Below are records; quote them exactly from the first line through the line that contains "Toggle camera view".

• [Saved data entries]
━━━━━━━━━━━━━━━━━━━━━━━━━━━━━━
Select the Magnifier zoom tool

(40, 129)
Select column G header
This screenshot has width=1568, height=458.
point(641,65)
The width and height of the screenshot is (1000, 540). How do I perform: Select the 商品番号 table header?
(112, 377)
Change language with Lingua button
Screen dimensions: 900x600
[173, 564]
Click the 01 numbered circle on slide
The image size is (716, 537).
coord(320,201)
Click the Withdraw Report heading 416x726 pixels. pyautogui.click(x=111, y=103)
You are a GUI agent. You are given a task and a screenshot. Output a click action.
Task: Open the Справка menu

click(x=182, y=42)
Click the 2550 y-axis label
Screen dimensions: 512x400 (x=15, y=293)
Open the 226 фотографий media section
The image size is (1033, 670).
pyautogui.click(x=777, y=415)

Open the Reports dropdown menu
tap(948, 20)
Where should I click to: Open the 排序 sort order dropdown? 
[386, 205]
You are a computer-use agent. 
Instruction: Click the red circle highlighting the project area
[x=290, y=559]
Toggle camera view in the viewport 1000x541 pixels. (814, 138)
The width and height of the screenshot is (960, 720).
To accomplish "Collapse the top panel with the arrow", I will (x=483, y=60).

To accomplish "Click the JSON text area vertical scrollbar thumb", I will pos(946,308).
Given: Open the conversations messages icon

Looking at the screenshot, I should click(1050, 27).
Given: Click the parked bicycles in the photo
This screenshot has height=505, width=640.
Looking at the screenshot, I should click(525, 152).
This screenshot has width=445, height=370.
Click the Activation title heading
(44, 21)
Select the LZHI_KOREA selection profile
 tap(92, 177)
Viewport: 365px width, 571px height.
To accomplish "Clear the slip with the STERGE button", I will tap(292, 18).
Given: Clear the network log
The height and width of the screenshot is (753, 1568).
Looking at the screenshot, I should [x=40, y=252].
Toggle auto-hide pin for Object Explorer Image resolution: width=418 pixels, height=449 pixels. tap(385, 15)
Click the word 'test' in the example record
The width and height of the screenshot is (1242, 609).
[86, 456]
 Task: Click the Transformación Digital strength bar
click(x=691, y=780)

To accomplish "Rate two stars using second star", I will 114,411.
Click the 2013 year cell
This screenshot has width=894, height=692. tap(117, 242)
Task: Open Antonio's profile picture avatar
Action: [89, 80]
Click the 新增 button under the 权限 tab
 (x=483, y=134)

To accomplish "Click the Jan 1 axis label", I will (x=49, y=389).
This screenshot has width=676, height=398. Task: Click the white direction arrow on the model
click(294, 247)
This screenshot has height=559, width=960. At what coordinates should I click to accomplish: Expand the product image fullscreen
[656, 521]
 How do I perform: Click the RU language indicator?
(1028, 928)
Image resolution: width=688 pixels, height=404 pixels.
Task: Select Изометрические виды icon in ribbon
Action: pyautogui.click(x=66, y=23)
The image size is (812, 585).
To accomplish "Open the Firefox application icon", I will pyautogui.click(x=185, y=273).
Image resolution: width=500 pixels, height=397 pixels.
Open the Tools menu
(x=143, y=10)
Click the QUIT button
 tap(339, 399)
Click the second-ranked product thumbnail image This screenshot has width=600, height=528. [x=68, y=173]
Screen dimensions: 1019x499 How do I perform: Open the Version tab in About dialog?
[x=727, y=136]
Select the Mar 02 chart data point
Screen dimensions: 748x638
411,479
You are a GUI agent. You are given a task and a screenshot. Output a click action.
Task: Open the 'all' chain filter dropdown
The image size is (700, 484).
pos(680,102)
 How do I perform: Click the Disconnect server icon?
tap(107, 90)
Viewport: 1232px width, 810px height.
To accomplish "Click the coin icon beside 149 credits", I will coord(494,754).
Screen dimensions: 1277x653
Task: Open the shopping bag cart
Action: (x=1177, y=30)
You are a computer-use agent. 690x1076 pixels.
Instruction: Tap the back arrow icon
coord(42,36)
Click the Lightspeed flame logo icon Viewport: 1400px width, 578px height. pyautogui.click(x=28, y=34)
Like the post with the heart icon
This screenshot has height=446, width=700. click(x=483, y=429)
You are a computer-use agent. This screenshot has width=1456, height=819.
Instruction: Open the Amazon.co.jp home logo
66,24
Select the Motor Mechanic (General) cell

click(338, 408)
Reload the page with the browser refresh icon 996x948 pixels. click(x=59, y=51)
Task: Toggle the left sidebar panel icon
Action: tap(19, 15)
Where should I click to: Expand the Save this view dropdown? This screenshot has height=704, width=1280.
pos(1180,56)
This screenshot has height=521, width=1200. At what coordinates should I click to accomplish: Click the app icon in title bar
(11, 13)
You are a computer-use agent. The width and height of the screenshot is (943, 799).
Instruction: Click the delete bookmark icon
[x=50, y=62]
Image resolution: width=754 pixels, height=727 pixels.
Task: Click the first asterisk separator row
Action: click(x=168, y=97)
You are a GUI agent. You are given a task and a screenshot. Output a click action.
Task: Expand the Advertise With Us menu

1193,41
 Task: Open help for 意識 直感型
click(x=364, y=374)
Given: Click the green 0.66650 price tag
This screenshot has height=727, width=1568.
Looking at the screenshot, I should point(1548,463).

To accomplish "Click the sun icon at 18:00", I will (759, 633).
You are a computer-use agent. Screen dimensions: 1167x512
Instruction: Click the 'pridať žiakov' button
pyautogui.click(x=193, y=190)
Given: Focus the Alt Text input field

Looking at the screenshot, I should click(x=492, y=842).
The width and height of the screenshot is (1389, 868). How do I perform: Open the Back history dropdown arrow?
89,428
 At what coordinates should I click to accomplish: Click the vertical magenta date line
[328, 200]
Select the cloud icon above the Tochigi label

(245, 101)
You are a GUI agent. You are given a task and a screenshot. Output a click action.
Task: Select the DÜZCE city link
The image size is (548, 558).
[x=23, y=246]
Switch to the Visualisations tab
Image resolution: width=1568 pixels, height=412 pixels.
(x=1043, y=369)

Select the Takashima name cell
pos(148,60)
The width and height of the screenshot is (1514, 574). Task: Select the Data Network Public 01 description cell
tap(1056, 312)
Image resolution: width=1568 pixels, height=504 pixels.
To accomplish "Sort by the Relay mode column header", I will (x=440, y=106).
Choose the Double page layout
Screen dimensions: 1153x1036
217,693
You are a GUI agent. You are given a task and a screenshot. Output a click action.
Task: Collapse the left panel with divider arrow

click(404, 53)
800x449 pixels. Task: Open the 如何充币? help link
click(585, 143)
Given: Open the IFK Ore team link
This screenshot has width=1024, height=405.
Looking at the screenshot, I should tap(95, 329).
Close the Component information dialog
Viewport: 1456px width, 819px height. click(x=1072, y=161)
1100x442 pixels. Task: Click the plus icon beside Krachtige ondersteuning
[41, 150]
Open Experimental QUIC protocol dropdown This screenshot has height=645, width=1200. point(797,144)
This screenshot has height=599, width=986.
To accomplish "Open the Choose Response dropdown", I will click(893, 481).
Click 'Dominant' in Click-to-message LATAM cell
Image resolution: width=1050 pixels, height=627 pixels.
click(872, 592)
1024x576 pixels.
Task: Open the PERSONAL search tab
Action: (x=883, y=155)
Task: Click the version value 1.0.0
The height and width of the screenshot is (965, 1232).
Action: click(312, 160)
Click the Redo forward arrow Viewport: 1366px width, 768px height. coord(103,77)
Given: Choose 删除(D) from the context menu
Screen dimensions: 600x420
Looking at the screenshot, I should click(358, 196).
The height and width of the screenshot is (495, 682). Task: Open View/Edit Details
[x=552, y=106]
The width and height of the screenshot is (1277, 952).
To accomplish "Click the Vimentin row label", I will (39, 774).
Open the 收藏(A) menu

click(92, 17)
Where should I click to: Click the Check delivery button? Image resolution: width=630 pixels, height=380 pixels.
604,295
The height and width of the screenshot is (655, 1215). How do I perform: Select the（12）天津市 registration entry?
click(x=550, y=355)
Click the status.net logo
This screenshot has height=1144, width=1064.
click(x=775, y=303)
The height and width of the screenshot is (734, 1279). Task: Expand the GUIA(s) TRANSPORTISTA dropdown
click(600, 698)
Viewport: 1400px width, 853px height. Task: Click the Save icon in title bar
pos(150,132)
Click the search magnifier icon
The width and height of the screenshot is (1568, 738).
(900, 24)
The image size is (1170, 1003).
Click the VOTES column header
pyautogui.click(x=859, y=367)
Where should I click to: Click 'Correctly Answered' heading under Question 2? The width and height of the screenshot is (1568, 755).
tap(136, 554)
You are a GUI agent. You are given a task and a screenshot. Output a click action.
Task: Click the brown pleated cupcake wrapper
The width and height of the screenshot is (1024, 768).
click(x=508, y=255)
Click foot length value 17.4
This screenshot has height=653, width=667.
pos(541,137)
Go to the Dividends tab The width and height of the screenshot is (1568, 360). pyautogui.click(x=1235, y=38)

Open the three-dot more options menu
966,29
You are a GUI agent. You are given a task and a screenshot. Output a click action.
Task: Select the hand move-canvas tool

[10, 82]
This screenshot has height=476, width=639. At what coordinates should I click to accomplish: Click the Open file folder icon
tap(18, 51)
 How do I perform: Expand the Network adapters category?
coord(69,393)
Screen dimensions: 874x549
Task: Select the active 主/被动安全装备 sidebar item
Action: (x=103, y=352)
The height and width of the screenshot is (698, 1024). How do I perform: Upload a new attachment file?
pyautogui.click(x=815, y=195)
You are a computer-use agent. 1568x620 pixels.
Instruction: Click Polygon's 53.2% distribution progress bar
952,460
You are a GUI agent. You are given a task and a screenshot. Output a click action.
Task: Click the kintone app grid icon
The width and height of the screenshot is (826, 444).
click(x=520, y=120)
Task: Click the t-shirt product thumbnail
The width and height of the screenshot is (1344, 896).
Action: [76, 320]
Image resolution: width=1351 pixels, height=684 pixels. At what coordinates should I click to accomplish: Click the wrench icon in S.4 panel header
━━━━━━━━━━━━━━━━━━━━━━━━━━━━━━
• [Response area]
Select the Magnifier zoom tool

(40, 129)
Select column G header
This screenshot has width=1568, height=458.
point(641,65)
The width and height of the screenshot is (1000, 540). How do I perform: Select the 商品番号 table header?
(112, 377)
Change language with Lingua button
Screen dimensions: 900x600
[173, 564]
Click the 01 numbered circle on slide
The image size is (716, 537).
coord(320,201)
Click the Withdraw Report heading 416x726 pixels. pyautogui.click(x=111, y=103)
You are a GUI agent. You are given a task and a screenshot. Output a click action.
Task: Open the Справка menu

click(x=182, y=42)
Click the 2550 y-axis label
Screen dimensions: 512x400 (x=15, y=293)
Open the 226 фотографий media section
The image size is (1033, 670).
pyautogui.click(x=777, y=415)

Open the Reports dropdown menu
tap(948, 20)
Where should I click to: Open the 排序 sort order dropdown? 
[386, 205]
You are a computer-use agent. 
Instruction: Click the red circle highlighting the project area
[x=290, y=559]
Toggle camera view in the viewport 1000x541 pixels. (814, 138)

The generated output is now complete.